Central nervous system tuberculosis (TB) is devastating and affects vulnerable populations. Multidrug (MDR-) and extensively drug resistant-tuberculous meningitis (TBM), specifically, is nearly uniformly fatal, with little information to guide treatment of these patients. Delamanid (DLM), a nitro-dihydro-imidazooxazole, is a new, well-tolerated TB drug with a low minimal inhibitory concentration (1-12 ng/mL) against Mycobacterium tuberculosis. It is used for pulmonary MDR-TB, but CNS pharmacokinetic (PK) data in TBM are not available. In the present study, we measured DLM concentrations in the brain and cerebrospinal fluid (CSF) of six rabbits, with and without experimentally-induced TBM, receiving single-dose DLM. We report steady-state CSF concentrations from three patients receiving DLM as part of multidrug-treatment who underwent therapeutic drug monitoring.

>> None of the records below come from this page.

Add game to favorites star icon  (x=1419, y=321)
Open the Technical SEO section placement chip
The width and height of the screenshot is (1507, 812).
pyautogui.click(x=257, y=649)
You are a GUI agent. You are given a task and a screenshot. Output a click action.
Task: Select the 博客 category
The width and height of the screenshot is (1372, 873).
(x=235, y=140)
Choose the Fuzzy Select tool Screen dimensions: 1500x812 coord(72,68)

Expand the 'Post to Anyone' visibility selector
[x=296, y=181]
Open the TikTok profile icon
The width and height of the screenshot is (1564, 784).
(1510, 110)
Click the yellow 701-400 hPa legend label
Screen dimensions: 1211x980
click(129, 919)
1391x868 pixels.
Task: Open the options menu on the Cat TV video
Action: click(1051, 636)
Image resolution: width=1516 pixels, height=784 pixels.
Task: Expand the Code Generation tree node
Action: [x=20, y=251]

Drug was quantified using LCMS/MS. In rabbits and humans, mean CSF concentrations (rabbit [1.26 ng/mL at 9h, 0.47 ng/mL at 24h]; human [48 ng/mL at 4h]) were significantly lower than plasma (rabbits [124 ng/mL at 9h, 14.5 ng/mL at 24h]; human [726 ng/mL at 4h]), but estimated free CSF/plasma ratio were >1. In rabbits, brain DLM concentrations were 5-fold higher than in plasma (mean 518 ng/mL at 9h, 74.0 ng/mL at 24h). All patients with XDR-TBM receiving DLM experienced clinical improvement and survival. Collectively, these results suggest that DLM achieves adequate concentrations in brain tissue. Despite relatively low total CSF drug levels, free drug may be sufficient and DLM may have a role in treating TBM. More studies are needed to develop a fuller understanding of its distribution over time with treatment, and clinical effectiveness.